● Text excerpt:

=== Section Start ===

A CORK city councillor has reiterated his call for a historic archway in the city centre to be removed from its hidden corner and given more public prominence.
The 1779 archway located at the rear of Supermac's & Papa John's in the city centre was once part of the entrance door to one of Cork’s oldest firms, John Daly & Co Mineral Water Manufacturers on Kyrl’s Quay - the original creators of Tanora.
Independent councillor Kieran McCarthy, who is spearheading the call for the archway to be moved, has reiterated his call to the council to come forward with a plan to bring the historic archway out of its hidden corner and into the public realm.
"As a heritage asset of the city, it is wasted in the corner it is currently located in," he said.
In a report, Fearghal Reidy, Director of Strategic Economic Development at Cork City Council, said the archway was relocated during the development of the Dunnes Stores complex and "more research would be required to find out more about this period of redevelopment and decision making".
"It appears that now the archway is owned by the owners of the Dunnes Stores Shopping Centre.

=== Section End ===

● The data:
=== Section Start ===

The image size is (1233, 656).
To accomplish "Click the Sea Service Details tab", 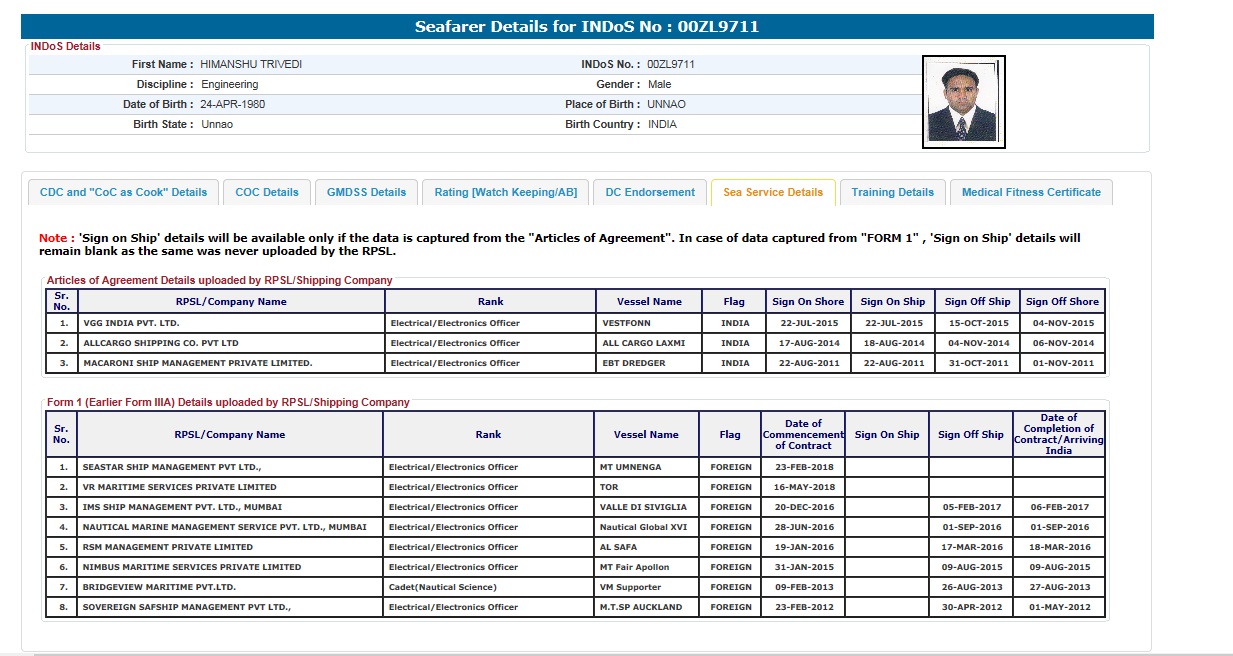I will pyautogui.click(x=773, y=192).
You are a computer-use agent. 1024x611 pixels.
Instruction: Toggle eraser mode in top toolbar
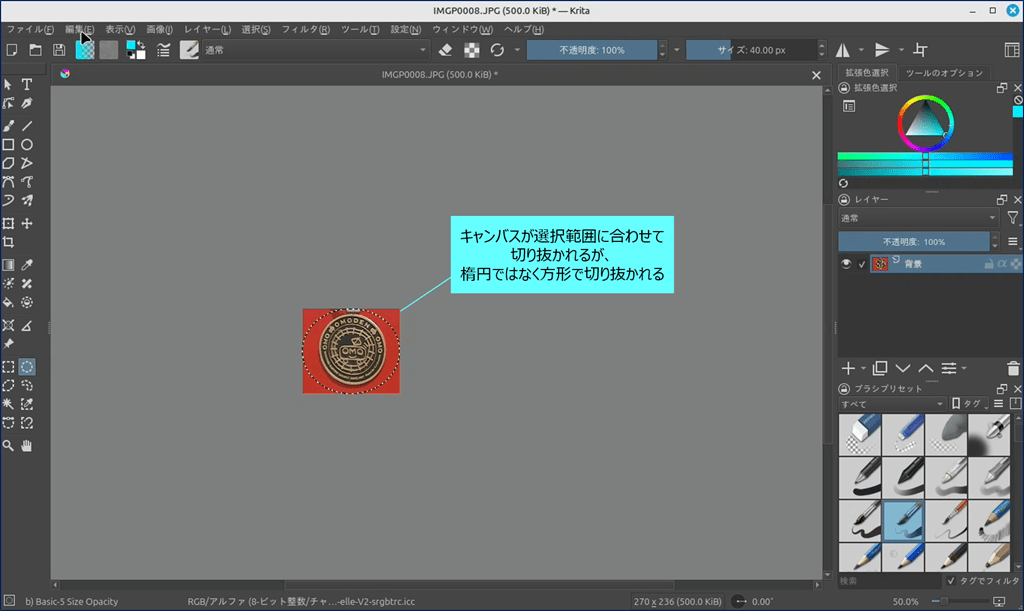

=== Section End ===

● Instructions:
• a. Revise the article about the Cork archway from "The 1779 archway" to "creators of Tanora.", putting "main entrance" in place of "entrance door".
• b. Carry on the article about the historic Cork archway after its final sentence.
The material plays no part here.

● Answers to the problems:
• a.
The 1779 archway located at the rear of Supermac's & Papa John's in the city centre was once part of the main entrance to one of Cork’s oldest firms, John Daly & Co Mineral Water Manufacturers on Kyrl’s Quay - the original creators of Tanora.

• b.
"The future use of the shopping centre and car park will most likely change in the medium term and it would be a good opportunity to relocate the arch onto the street in a more prominent position to enliven the public realm on this part of the street, preferably close to its original location opposite the steps down to the river.
"Our recommendation in the interim is to leave it in its current location where it is safe until an appropriate permanent location is secured," the report continued.
However, Mr McCarthy said he does not agree with putting this proposal on the back burner.
"As the city recovers Covid, it will need to draw on every asset it has to bring people back into the city centre and bringing people to Cork from national and international contexts.
"I continue to hold my motion in committee for a more positive outcome from the council," he said.